As comunidades tradicionais incluem uma diversidade de grupos, como indígenas, seringueiros, quilombolas, ribeirinhos e extrativistas. Segundo informações do Censo do IBGE (Instituto Brasileiro de Geografia e Estatística), a região é lar de aproximadamente 867.919 indígenas e 427.801 quilombolas, dois dos principais grupos reconhecidos no território. A população total nos nove estados, que vão do Acre ao Maranhão, é de cerca de 26,7 milhões de pessoas, conforme dados do IBGE.
Consumo de Álcool e Saúde Comunitária
Outro dado importante da pesquisa aponta que 12,3% da população da Amazônia Legal relata o consumo regular de álcool, definido como o uso três ou mais vezes por semana. Esse percentual é substancialmente maior do que a média nacional, que gira em torno de 3%, de acordo com uma pesquisa do Datafolha. O tabagismo e o consumo de álcool têm sido problemas recorrentes que afetam as comunidades tradicionais ao longo dos anos. Em 2002, o tema foi amplamente discutido na 1ª Conferência Internacional sobre Consumo de Álcool e Redução de Danos, realizada em Recife. Recentemente, o podcast “Dois Mundos”, da Folha, destacou que essa questão persiste entre diversas etnias da Amazônia.
A Importância da Informação em Saúde
Luciana Vasconcelos, diretora-adjunta de Doenças Crônicas da Vital Strategies, enfatiza que a falta de informação sobre saúde é um dos principais obstáculos para a diminuição do tabagismo nessas populações. Vasconcelos explica que muitas comunidades vivem distantes dos centros de saúde, onde ações de prevenção e educação em saúde são implementadas. “Historicamente, a ausência de ações de comunicação que informem sobre os riscos à saúde está vinculada a índices mais altos de tabagismo. Quando os indivíduos não têm acesso ao sistema de saúde, acabam desconhecendo os impactos negativos que certos hábitos podem ter”, afirma.

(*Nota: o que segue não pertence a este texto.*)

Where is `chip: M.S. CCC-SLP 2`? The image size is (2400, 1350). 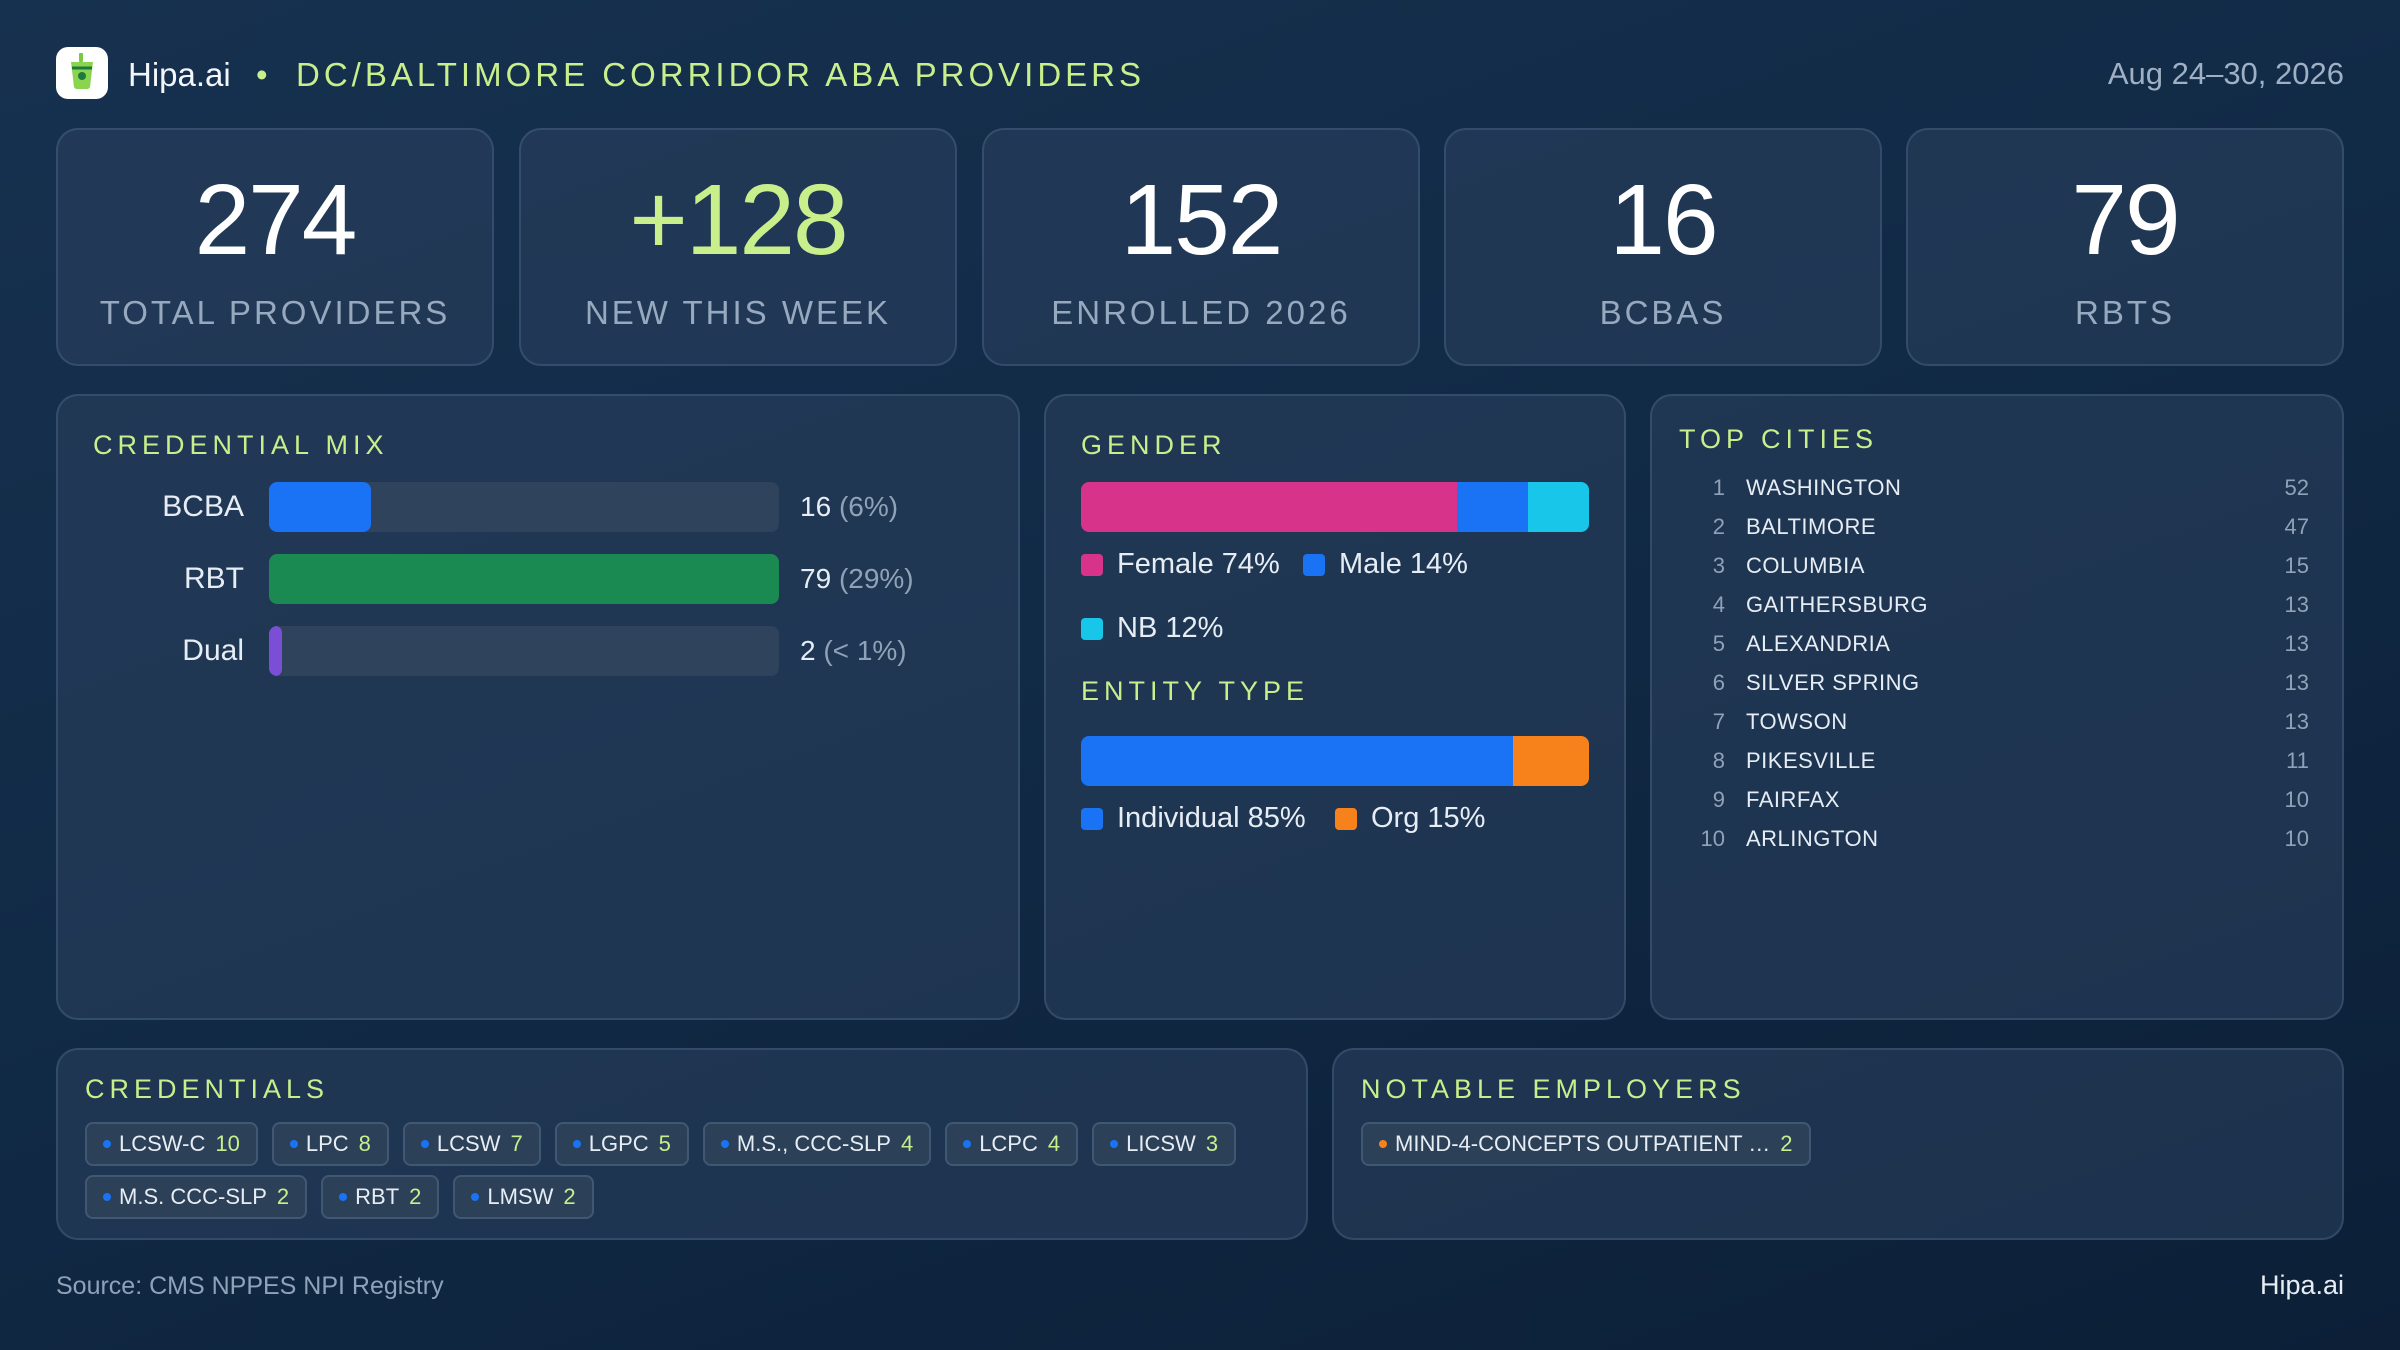 chip: M.S. CCC-SLP 2 is located at coordinates (196, 1197).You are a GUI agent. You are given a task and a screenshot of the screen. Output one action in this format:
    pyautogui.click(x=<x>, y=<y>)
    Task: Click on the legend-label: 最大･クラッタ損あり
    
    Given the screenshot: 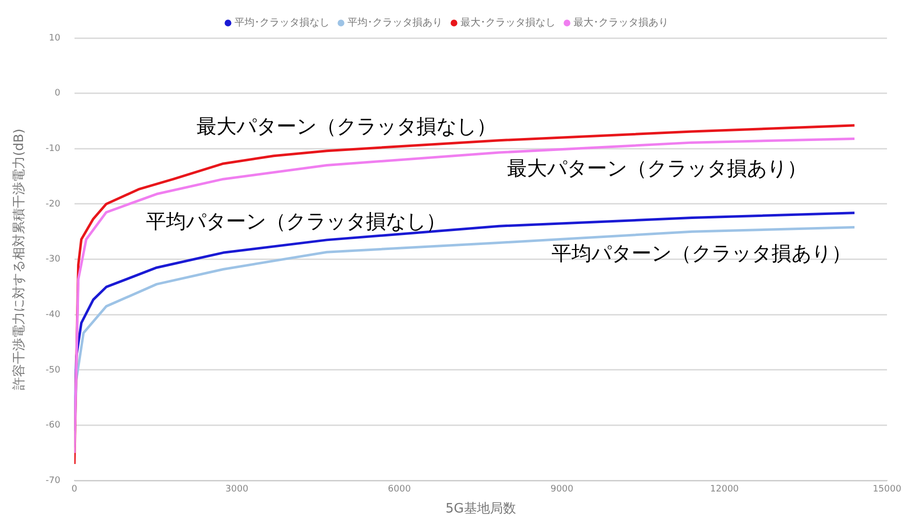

A dificuldade de acesso aos serviços de saúde compromete o atendimento e o acompanhamento das populações locais. De acordo com especialistas, um maior contato com os serviços de saúde teria um potencial significativo de reduzir o consumo de tabaco nesses grupos. Além disso, Gabriel Cortês, especialista técnico da Vital Strategies, aponta que fatores culturais também desempenham um papel fundamental. “O tabaco é utilizado em rituais e está intrinsecamente ligado aos hábitos de trabalho e comportamentos dessas comunidades. É comum ver, por exemplo, a imagem do seringueiro ou do pescador com um cigarro na boca”, explica.
Diferenças de Gênero no Tabagismo
Outros dados relevantes da pesquisa mostram que a prevalência do tabagismo é maior entre homens, que somam 12,8% dos fumantes, em contraste com 4,6% das mulheres, quando analisados todos os grupos da Amazônia Legal. Esses números refletem um panorama preocupante, que requer atenção das autoridades de saúde e ações efetivas para informar e atender adequadamente essas populações.